Make an exact copy of every entry below, with the pictures left out.

[Collection entries]
....................
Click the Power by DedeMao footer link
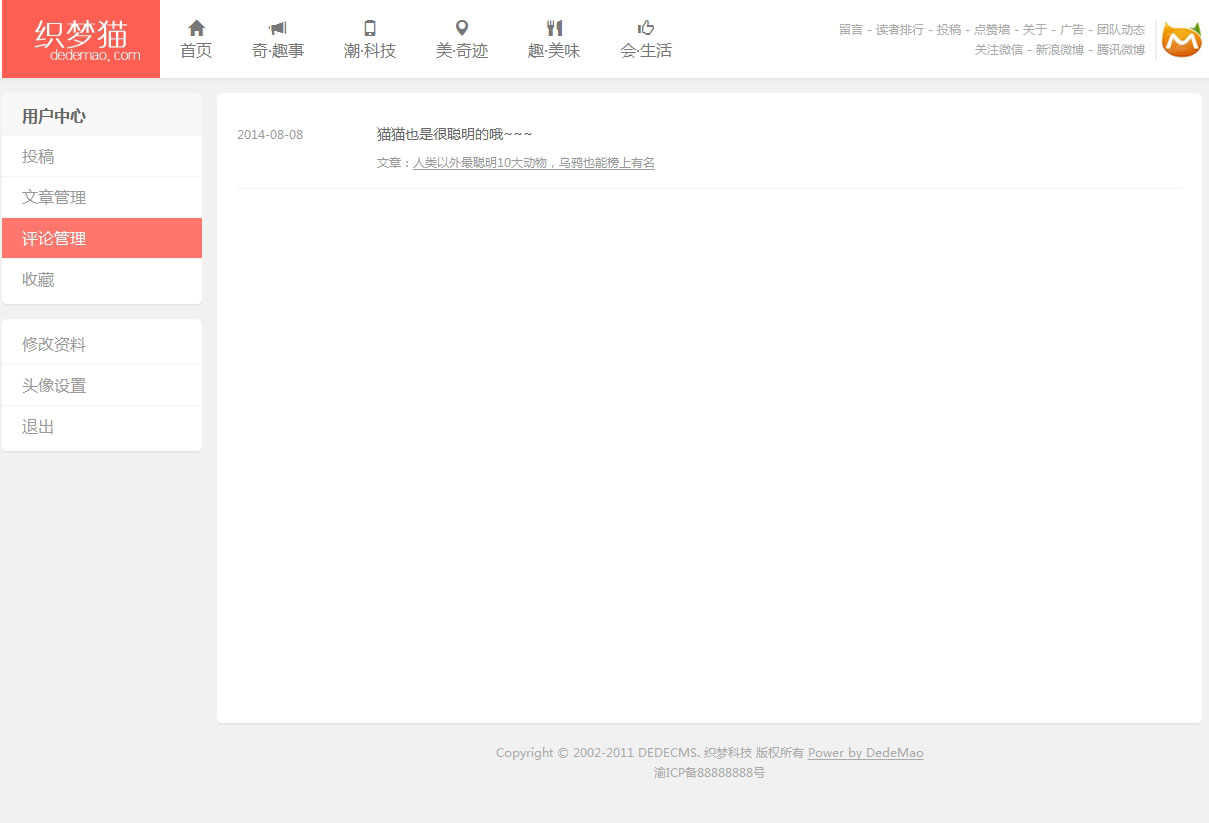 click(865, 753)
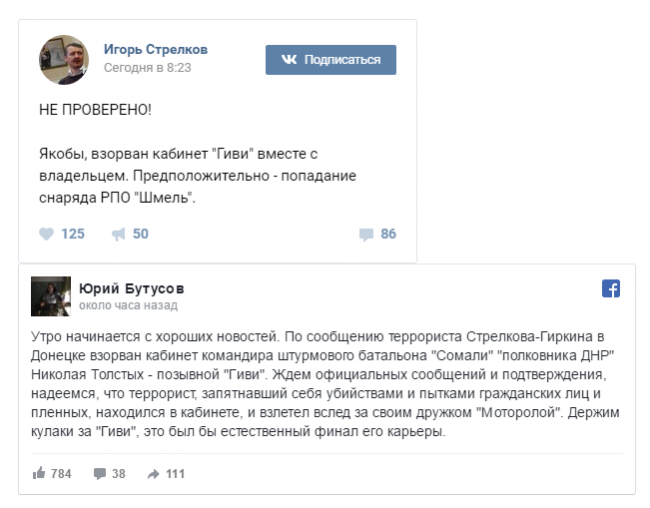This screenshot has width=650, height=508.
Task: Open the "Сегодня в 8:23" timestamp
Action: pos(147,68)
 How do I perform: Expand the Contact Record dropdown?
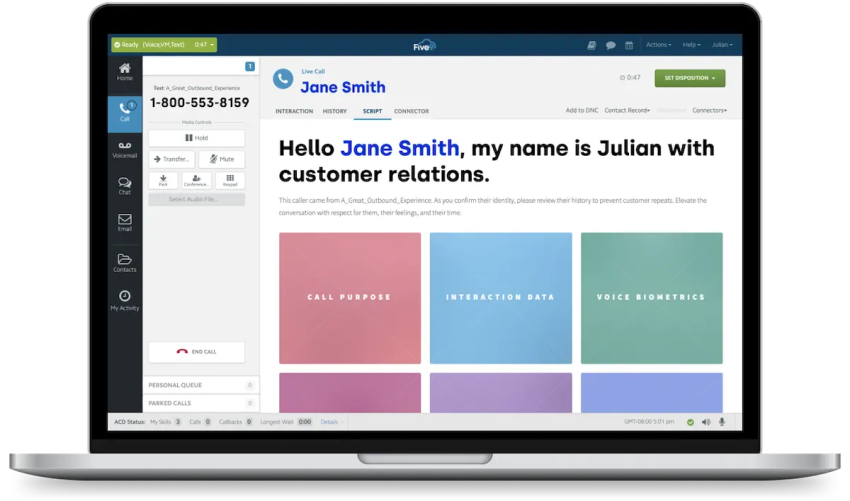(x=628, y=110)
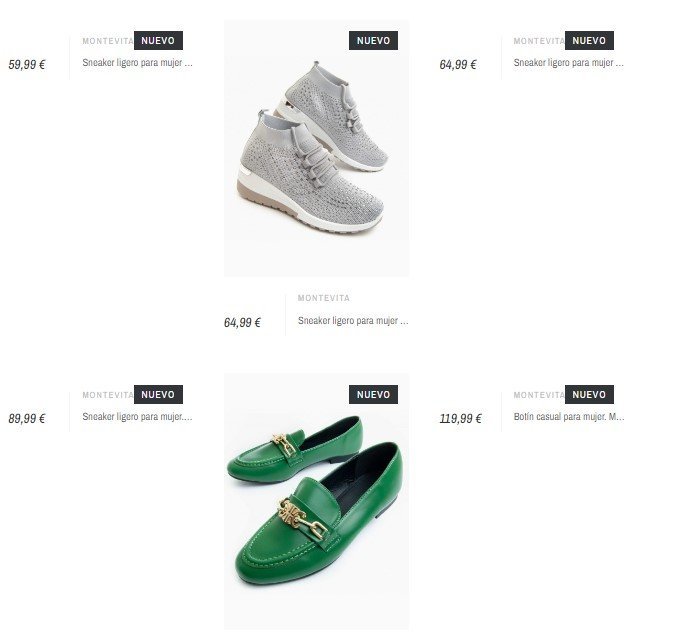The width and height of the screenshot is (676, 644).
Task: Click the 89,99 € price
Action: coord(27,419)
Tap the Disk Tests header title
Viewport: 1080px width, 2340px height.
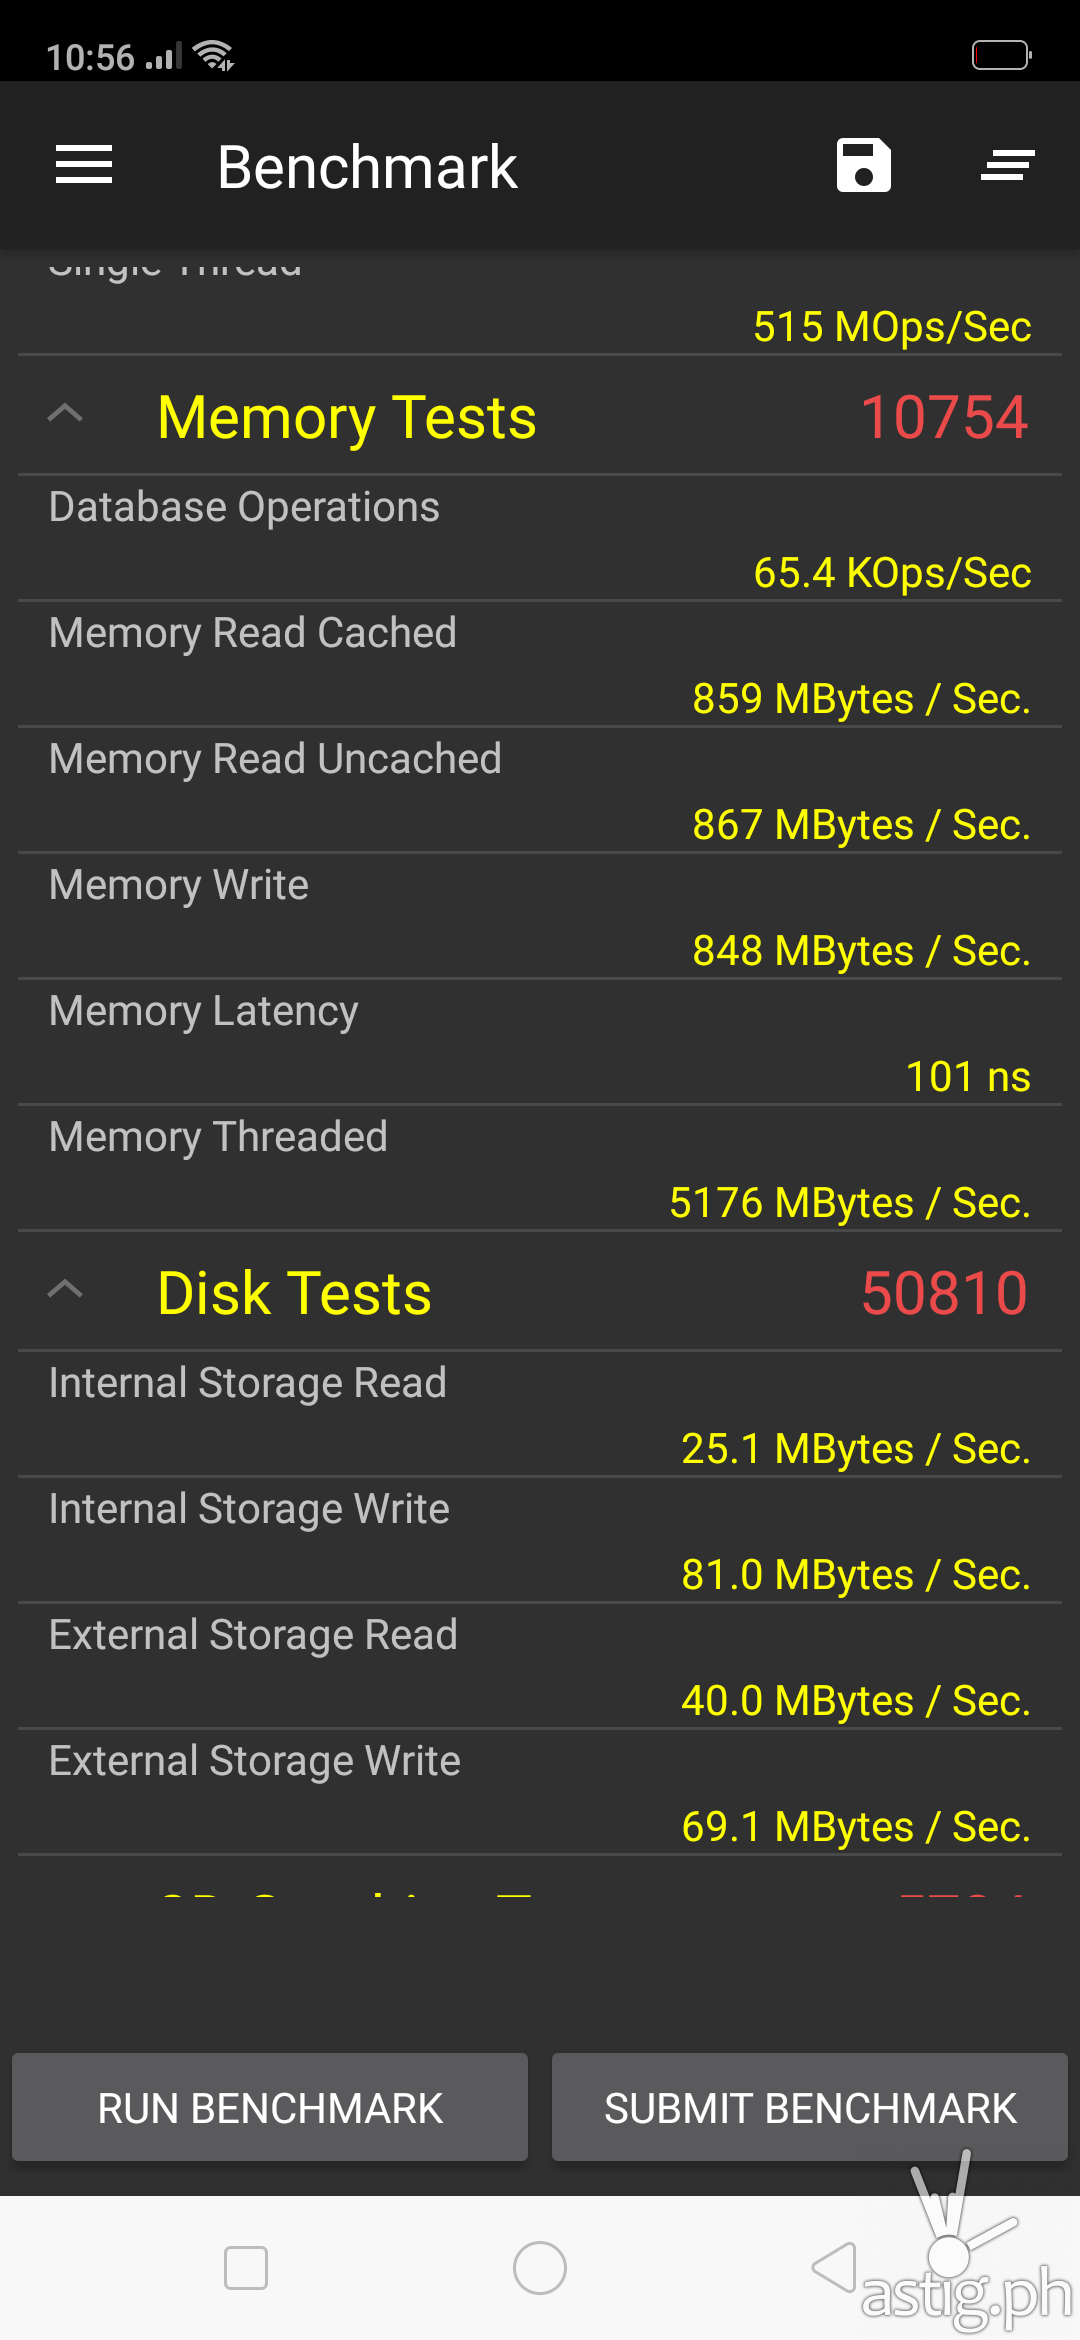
....................
__THE ANSWER__
Click the Power by DedeMao footer link
 click(865, 753)
This screenshot has width=650, height=508.
Task: Open the "Сегодня в 8:23" timestamp
Action: pos(147,68)
 How do I perform: Expand the Contact Record dropdown?
(x=628, y=110)
The width and height of the screenshot is (676, 644).
Task: Click the 89,99 € price
Action: coord(27,419)
Tap the Disk Tests header title
Viewport: 1080px width, 2340px height.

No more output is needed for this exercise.